Oct 11 2007

The Return of the Prodigal Son.

I’m going to begin with a disclaimer:  I know this post will be aggregated on the ubuntu-uk planet.  This is not a swipe at ubuntu - I love ubuntu.  The guys at ubuntu-uk are great, I get on really well with them, and this post doesn’t suggest ubuntu is an inferior operating system.

Right, now that’s out of the way…

After reading a post by Zeth on commandline.org.uk  I was reignited with enthusiasm for giving Gentoo another run on my main Desktop PC at home.  I first installed Gentoo as my main operating system when I first started learning linux and after grappling with it for a couple of months had to admit defeat after I had done an “emerge -uD –newuse world” command with “ACCEPT_KEYWORDS=~x86_64″ in my /etc/make.conf.  Needless to say, I’ve learnt alot since then (about myself, linux in general, and other distros) and since reading the aforementioned blog, decided to give Gentoo a go again myself.

Fear not, my brown (and blue) friends over at (k)ubuntu - I have now opted to go for a dual-boot setup, so still have access to my very creative ubuntustudio installation.  That’s something that deserves it’s own review - and I’ll be putting one out near the release of the Gutsy Gibbon.  So once I had decided this, I got on with the installation.

I remember using the graphical installer a few months back, for another system - and it failed badly - so this time I did it the ‘proper way;’  using the Gentoo Handbook.  It’s a really good way to learn exactly how all the bits of linux fit together ‘under the hood’ as it were.  It’d not something for the casual IT user - but if you’re going to do _anything_ in IT - I’d recommend it.  Anyway - you can read the handbook yourself, so I won’t go through the installation - it’s boring.. and time consuming (and moreso to repeat it verbatim).

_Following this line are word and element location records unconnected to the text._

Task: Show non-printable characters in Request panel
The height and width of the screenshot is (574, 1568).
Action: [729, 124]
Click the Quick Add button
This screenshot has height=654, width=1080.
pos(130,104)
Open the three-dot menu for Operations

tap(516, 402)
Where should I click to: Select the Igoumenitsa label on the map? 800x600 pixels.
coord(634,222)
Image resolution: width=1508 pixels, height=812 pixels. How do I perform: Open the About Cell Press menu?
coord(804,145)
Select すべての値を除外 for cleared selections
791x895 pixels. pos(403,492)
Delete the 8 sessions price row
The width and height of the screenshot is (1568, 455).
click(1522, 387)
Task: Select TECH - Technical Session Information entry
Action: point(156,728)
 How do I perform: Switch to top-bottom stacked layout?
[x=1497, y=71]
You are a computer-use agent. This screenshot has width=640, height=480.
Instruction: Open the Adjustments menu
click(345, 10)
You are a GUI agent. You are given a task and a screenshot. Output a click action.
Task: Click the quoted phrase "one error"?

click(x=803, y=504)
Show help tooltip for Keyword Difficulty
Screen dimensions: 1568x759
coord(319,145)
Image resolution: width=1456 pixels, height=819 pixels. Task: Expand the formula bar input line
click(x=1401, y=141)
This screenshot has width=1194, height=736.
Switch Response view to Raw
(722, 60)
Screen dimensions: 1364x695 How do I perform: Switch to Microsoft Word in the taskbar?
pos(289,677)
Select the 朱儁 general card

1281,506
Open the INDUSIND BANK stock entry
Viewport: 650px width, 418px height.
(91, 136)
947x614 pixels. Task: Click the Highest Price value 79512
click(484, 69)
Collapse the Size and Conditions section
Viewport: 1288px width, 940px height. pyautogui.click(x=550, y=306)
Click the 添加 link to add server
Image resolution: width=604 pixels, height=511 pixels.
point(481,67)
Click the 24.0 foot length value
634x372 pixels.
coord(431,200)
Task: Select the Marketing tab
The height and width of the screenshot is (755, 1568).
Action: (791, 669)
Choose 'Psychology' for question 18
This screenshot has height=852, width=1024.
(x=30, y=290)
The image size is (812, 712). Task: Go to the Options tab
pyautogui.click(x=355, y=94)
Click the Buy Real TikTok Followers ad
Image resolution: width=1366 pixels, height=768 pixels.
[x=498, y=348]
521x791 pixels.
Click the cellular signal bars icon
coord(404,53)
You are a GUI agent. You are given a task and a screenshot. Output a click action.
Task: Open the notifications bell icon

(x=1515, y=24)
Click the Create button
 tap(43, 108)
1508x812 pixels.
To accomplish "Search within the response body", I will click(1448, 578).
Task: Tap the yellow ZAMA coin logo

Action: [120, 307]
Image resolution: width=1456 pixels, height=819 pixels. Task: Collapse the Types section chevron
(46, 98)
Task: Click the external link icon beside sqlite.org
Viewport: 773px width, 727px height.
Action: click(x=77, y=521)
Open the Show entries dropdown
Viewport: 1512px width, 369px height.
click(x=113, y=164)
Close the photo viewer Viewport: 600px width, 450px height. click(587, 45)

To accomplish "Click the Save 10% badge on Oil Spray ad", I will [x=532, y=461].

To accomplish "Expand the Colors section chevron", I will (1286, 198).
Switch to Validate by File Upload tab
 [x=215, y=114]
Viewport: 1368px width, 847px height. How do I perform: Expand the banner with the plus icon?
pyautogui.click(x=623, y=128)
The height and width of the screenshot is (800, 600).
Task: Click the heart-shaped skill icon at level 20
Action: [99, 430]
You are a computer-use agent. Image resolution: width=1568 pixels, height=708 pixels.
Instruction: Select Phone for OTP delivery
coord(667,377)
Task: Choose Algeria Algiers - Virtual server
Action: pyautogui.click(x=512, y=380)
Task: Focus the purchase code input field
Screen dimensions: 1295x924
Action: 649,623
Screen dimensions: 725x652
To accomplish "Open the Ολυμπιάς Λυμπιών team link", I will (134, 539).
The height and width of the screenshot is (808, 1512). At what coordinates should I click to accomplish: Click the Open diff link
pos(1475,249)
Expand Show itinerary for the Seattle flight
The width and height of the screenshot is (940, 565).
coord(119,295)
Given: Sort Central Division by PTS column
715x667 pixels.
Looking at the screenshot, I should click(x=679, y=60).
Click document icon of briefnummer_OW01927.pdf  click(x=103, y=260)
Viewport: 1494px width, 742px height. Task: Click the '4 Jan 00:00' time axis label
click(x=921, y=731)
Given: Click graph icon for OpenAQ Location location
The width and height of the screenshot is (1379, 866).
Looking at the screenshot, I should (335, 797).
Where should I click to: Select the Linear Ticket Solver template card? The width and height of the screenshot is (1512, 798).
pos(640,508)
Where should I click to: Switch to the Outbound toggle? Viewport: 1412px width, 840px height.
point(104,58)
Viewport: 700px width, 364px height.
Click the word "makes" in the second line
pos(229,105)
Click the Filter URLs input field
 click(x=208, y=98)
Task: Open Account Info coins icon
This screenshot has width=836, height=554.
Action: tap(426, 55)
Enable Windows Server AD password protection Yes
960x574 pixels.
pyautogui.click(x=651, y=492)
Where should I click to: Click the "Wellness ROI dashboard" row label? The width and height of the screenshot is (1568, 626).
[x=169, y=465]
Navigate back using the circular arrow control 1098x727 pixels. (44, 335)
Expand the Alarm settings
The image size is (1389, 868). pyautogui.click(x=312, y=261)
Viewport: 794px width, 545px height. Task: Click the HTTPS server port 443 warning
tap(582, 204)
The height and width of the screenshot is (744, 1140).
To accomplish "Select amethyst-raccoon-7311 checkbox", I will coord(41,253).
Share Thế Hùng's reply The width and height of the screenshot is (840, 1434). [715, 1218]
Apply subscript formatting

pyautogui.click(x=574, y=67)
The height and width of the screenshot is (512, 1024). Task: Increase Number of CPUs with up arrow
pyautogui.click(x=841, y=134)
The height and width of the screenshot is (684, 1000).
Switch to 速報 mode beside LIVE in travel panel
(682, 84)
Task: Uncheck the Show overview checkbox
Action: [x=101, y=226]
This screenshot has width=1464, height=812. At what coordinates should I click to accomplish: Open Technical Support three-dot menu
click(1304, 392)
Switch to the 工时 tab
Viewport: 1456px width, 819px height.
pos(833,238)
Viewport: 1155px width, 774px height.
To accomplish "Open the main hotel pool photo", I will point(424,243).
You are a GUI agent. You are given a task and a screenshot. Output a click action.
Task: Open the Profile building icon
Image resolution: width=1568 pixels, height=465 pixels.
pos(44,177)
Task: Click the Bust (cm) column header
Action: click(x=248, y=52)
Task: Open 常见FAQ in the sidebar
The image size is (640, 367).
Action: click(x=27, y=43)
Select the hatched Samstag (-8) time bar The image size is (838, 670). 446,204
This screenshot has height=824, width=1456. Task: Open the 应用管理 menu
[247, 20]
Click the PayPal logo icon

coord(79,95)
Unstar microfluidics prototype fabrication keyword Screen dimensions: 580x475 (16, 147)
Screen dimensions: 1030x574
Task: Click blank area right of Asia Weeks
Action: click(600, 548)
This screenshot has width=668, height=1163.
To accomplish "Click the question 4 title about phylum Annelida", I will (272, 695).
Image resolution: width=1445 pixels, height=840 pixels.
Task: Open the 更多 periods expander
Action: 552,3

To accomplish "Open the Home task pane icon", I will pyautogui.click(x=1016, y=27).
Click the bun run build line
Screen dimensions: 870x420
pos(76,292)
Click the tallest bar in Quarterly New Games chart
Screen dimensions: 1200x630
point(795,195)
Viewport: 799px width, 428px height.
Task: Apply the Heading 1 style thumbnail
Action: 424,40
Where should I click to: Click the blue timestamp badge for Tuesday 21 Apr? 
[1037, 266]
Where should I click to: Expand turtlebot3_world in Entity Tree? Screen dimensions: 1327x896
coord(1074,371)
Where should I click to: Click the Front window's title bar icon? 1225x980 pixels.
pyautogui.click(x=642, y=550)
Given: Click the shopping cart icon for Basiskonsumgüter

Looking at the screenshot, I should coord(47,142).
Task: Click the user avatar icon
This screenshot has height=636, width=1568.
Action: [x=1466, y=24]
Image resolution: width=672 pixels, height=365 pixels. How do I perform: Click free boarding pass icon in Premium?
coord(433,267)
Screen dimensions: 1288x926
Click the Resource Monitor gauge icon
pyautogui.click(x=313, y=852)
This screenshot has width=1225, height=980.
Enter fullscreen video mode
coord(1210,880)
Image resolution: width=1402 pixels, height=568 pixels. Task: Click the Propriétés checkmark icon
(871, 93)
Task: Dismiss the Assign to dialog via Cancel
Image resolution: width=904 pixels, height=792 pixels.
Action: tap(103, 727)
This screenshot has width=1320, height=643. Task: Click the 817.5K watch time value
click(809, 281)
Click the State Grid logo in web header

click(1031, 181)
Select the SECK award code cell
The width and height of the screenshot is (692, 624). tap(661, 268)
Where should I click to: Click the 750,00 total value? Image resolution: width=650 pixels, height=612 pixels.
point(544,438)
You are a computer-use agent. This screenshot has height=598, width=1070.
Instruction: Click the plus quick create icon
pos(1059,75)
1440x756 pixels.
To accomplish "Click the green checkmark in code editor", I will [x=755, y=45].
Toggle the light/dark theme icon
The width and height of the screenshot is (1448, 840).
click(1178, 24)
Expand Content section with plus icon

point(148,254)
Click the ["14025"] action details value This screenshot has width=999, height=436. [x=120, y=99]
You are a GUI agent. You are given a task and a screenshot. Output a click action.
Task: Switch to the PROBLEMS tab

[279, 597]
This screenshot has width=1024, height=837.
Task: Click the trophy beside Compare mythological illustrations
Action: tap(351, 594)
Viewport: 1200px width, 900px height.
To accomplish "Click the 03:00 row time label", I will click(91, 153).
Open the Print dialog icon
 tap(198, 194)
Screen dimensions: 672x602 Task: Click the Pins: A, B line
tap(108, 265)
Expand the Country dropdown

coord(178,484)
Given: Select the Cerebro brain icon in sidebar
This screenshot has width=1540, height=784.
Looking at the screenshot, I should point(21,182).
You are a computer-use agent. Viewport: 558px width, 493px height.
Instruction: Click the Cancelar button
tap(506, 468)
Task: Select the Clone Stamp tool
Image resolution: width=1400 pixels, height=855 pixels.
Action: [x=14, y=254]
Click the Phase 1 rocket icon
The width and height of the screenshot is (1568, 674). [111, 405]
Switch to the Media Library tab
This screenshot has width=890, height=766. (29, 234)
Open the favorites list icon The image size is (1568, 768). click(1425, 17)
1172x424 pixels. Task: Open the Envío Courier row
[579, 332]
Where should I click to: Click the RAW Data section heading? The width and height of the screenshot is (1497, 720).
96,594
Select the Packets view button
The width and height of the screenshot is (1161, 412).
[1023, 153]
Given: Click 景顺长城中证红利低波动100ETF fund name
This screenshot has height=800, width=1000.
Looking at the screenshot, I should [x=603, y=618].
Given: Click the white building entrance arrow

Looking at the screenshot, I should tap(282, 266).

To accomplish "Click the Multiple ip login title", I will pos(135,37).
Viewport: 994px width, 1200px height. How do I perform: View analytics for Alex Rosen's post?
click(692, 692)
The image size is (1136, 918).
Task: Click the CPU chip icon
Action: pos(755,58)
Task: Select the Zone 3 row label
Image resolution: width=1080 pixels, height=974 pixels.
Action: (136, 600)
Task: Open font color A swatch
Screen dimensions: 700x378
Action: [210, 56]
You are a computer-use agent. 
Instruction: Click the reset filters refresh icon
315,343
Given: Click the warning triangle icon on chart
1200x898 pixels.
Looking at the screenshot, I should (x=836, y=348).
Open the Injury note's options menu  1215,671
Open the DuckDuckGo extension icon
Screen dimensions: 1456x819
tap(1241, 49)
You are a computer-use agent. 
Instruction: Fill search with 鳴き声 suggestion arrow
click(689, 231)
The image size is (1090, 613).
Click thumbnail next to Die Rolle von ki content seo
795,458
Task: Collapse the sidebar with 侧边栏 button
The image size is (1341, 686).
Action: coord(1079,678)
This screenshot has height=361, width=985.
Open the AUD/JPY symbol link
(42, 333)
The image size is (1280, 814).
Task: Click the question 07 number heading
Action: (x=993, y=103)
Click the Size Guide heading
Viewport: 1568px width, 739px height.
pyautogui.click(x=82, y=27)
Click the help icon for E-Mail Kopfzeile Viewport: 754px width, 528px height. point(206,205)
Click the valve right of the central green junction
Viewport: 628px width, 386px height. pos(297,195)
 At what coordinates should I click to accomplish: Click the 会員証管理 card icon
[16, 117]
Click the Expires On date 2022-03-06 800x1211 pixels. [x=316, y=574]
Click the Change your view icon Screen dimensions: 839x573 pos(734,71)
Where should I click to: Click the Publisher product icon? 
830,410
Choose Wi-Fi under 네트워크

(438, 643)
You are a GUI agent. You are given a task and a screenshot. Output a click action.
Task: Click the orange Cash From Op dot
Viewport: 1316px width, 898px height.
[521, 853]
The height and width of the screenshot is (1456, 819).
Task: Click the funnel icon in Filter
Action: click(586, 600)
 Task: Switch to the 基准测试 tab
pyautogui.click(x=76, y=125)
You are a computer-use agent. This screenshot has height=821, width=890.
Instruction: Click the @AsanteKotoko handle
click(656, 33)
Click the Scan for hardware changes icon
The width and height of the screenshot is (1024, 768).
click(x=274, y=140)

The one thing I liked was that I didn’t spend hours grappling with X - it loaded right after gnome had been emerged - and to my surprise (due to my own excellent choices of kernel parameters) had nvidia working with hardware acceleration from the off.  Fantastic - a couple of hours later I had the whole system loaded how I liked - with autohinter enabled so my fonts are lovely and smooth - a nice ’stable’ version (or as close to stable as possible) of Beryl running my desktop.  All my music library symlinked from my ubuntu partition and hardware detection working a treat.  I just need to enable my subversion repos (two minute job) and then I’m ready for work.  (Oh, and I got vmware-player working so that I can run my WinXP image for commercial support).  Neat.

I wouldn’t have dreamed of getting all this done in a day before - fantastic!  I got help along the way in the #gentoo  IRC channel (though beware of staying on-topic).  It’s more a case of phrasing your questions so that your blaming gentoo for the problems.  If they feel like you’re dissing gentoo - they’re more likely to tell you what the real problem is - and from that the solution becomes identifiable.

I’m still using ubuntustudio for play stuff though, and ubuntu on my laptop (and ubuntu on my two servers) so guys - I haven’t really left you.  I’ve just spread my wings to fly again.  I’d read Zeth’s post if you really want to comprehend my inspiration… his analogy just fits.